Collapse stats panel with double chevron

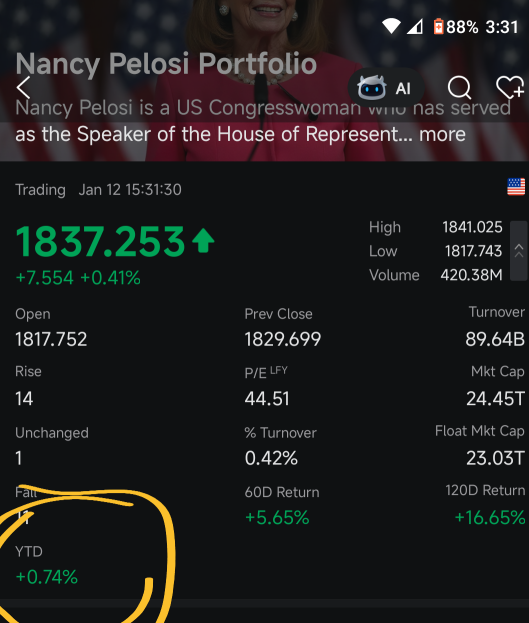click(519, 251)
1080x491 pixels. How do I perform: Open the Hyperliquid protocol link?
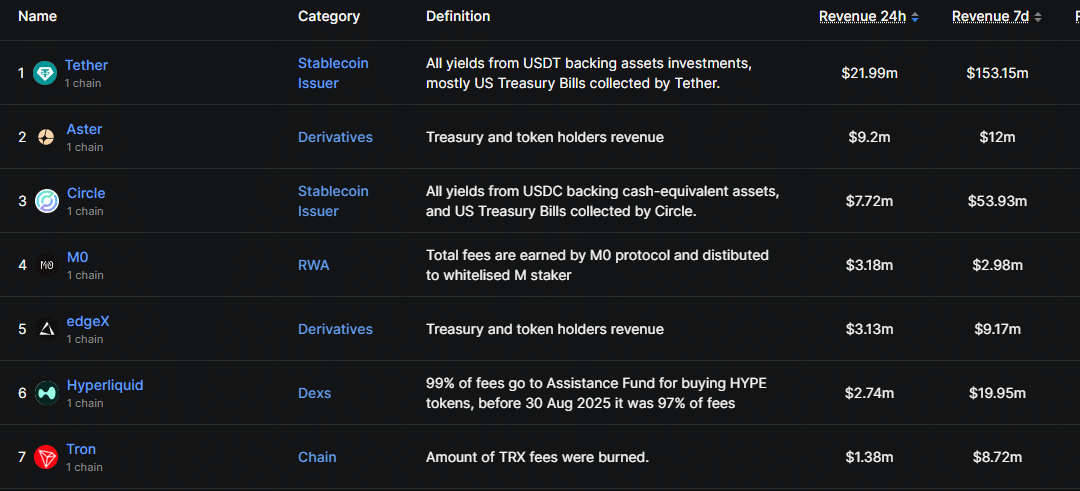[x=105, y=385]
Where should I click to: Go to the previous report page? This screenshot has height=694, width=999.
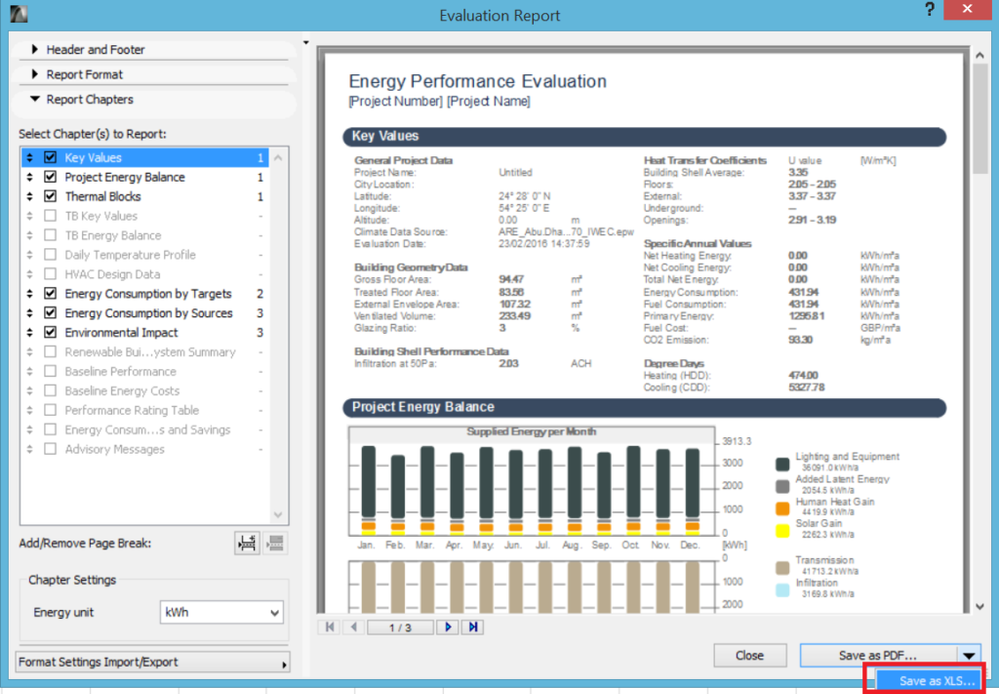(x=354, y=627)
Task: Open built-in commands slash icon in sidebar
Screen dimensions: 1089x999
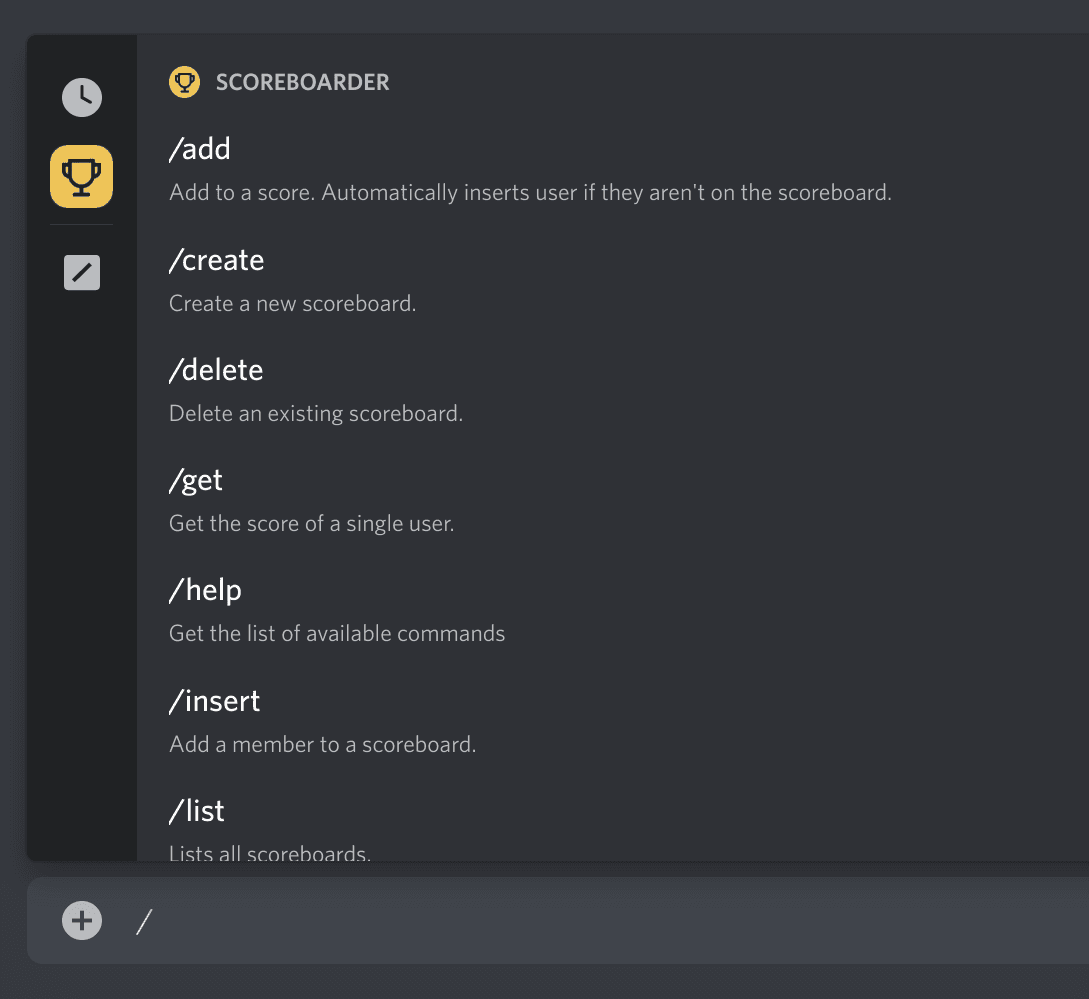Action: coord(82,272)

········

• **What to produce**: Pictures are to be left out; everything else in the records gets retyped exactly.

• **Answer to this problem**:
Collapse stats panel with double chevron

click(519, 251)
1080x491 pixels. How do I perform: Open the Hyperliquid protocol link?
[x=105, y=385]
Where should I click to: Go to the previous report page? This screenshot has height=694, width=999.
(x=354, y=627)
Task: Open built-in commands slash icon in sidebar
Screen dimensions: 1089x999
Action: coord(82,272)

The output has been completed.